When George Bush, in contrast, insists that it's simply a matter of terrorists "hating freedom," he not only reveals his own intellectual laziness, but he insults the intelligence of the free citizens of his own country, and the larger western world.

We're adults, not children (although Bush reading My Pet Goat on 9/11 is probably fitting--not only is he intellectually lazy, he is patronizing to an outrageous degree). Livingstone seems aware of this level of maturity, and treats Londoners as such--and, by extension, the rest of us, since we are ALL Londoners, we are ALL Madriders, and we are ALL New Yorkers. As adults, we need to recognize that juvenile barking--or, worse, lying to invade a country that had nothing to do with Al Qaeda's vicious attacks--not only won't solve the problem of terrorism, but instead will exacerbate it.

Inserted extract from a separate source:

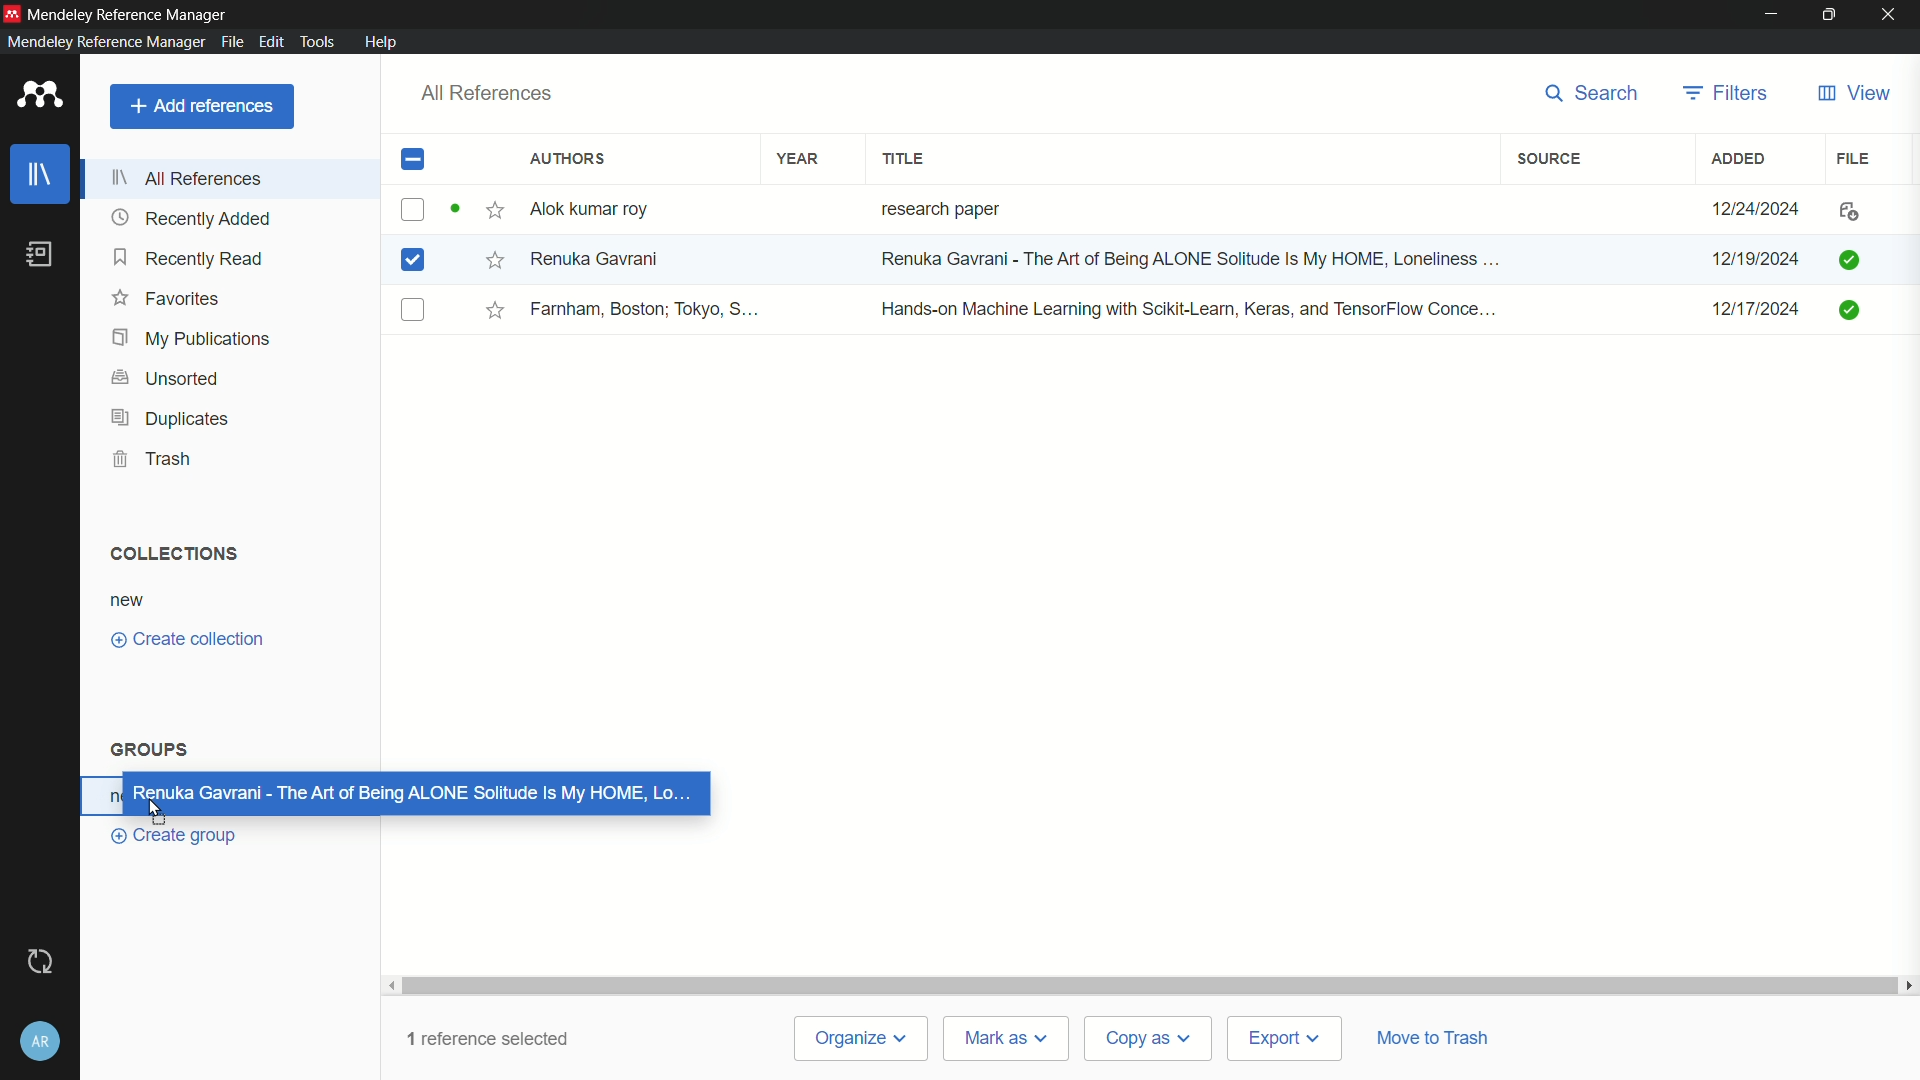 This screenshot has height=1080, width=1920. Describe the element at coordinates (192, 218) in the screenshot. I see `recently added` at that location.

Oh, and to cite another post from Bad Attitudes, James Doolittle reminds us that the GOP didn't always opt for the moonbat approach:

While we hoped that popular revolt or coup would topple Saddam, neither the U.S. nor the countries of the region wished to see the breakup of the Iraqi state. We were concerned about the long-term balance of power at the head of the Gulf. Trying to eliminate Saddam, extending the ground war into an occupation of Iraq, would have violated our guideline about not changing objectives in midstream, engaging in “mission creep,” and would have incurred incalculable human and political costs …

We would have been forced to occupy Baghdad and, in effect, rule Iraq. The coalition would instantly have collapsed, the Arabs deserting it in anger and other allies pulling out as well. Under those circumstances, furthermore, we had been self-consciously trying to set a pattern for handling aggression in the post-cold war world. Going in and occupying Iraq, thus unilaterally exceeding the U.N.’s mandate, would have destroyed the precedent of international response to aggression we hoped to establish. Had we gone the invasion route, the U.S. could conceivably still be an occupying power in a bitterly hostile land. It would have been a dramatically different — and perhaps barren — outcome.


Those are the words of--George Bush...the older one.